◆ Task directions ◆
Copy the passage from the Wheels bus history below, starting with "Rideo local bus" and going on through "in July 1987.".
──────── Excerpted text
Rideo local bus service in Livermore began on August 7, 1978. In 1984, Dublin and Pleasanton began planning a local bus system, which Livermore was initially apprehensive about joining. In May 1985, the three cities plus Alameda County formed the Livermore Amador Valley Transit Authority (LAVTA) as a joint powers authority. The Metropolitan Transportation Commission provided initial funding in September 1985. The new bus service, branded as "Wheels", began operating in Dublin and Pleasanton on July 1, 1986. It initially had nine buses operating on hourly headways, which ran on weekdays and Saturdays but not Sundays. Rideo was merged into Wheels in July 1987.

A new maintenance facility was opened in September 1991, serving the 34 buses delivered the previous year. Paratransit service began in January 1996. Wheels began connecting to regional rail service with the introduction of BART service to Dublin/Pleasanton station in 1997 and ACE service to Livermore in 1998. Route 70X service between Dublin/Pleasanton and Walnut Creek began in January 1999. Until June 27, 2009, Wheels operated All-Nighter route 810 between Bay Fair station and Livermore.

In 2004, the BART I-580 Corridor Transit Study found that a BART extension to Livermore would not be feasible. Instead, the report recommended a rapid bus network serving the Tri-Valley. Construction on the "Tri-Valley Rapid" project took place from November 2009 to December 2010. Service on route R, which ran between West Dublin/Pleasanton station and Lawrence Livermore National Laboratory via Dublin, began on January 24, 2011. The weekday-only route operated every 10 minutes at peak and 15 minutes off-peak. It included some bus rapid transit elements like wider stop spacing, signal priority, and queue jumps. On August 13, 2016, local route 10 was converted to Rapid route 10R. It ran between Dublin/Pleasanton station and Livermore via Pleasanton. Route R was rerouted via Las Positas College and renamed route 30R at that time. By 2019, the two Rapid routes represented half of Wheels ridership.
────────────────
──────── Records provided
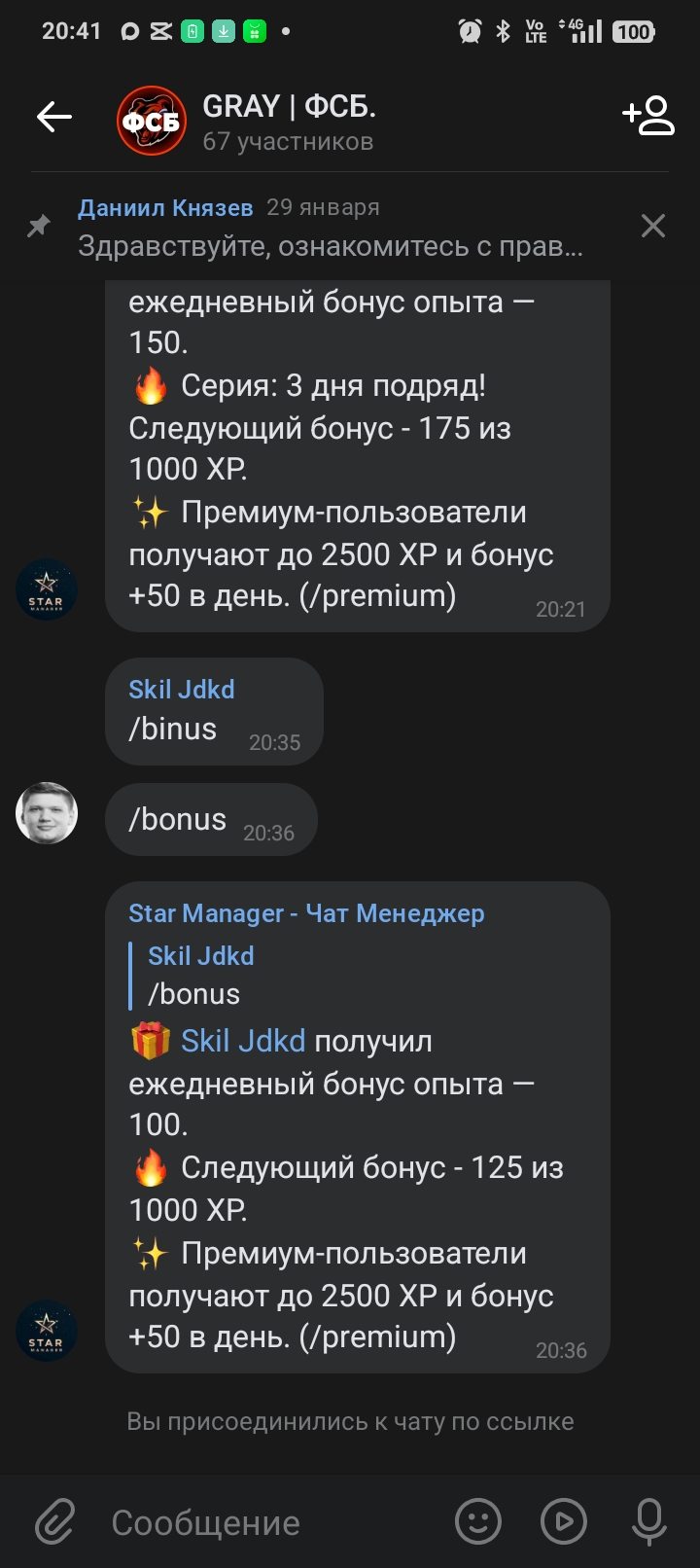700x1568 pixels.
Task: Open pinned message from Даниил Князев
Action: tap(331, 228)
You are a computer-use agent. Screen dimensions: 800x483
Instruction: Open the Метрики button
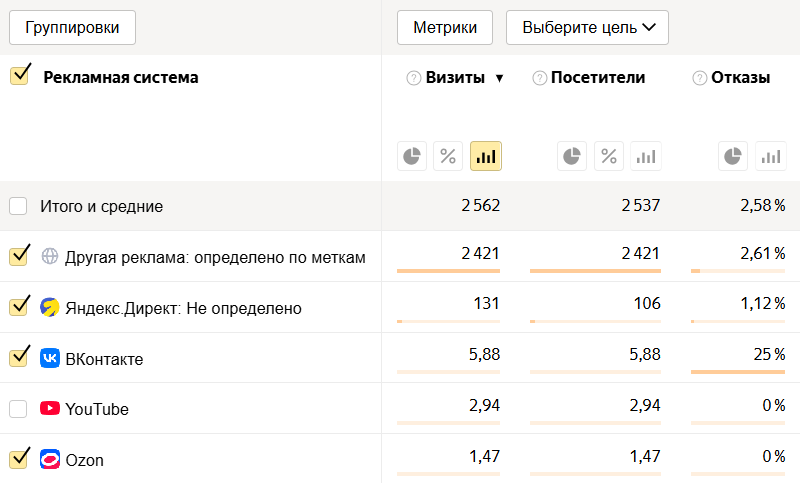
────────────────
◆ Result ◆
Rideo local bus service in Livermore began on August 7, 1978. In 1984, Dublin and Pleasanton began planning a local bus system, which Livermore was initially apprehensive about joining. In May 1985, the three cities plus Alameda County formed the Livermore Amador Valley Transit Authority (LAVTA) as a joint powers authority. The Metropolitan Transportation Commission provided initial funding in September 1985. The new bus service, branded as "Wheels", began operating in Dublin and Pleasanton on July 1, 1986. It initially had nine buses operating on hourly headways, which ran on weekdays and Saturdays but not Sundays. Rideo was merged into Wheels in July 1987.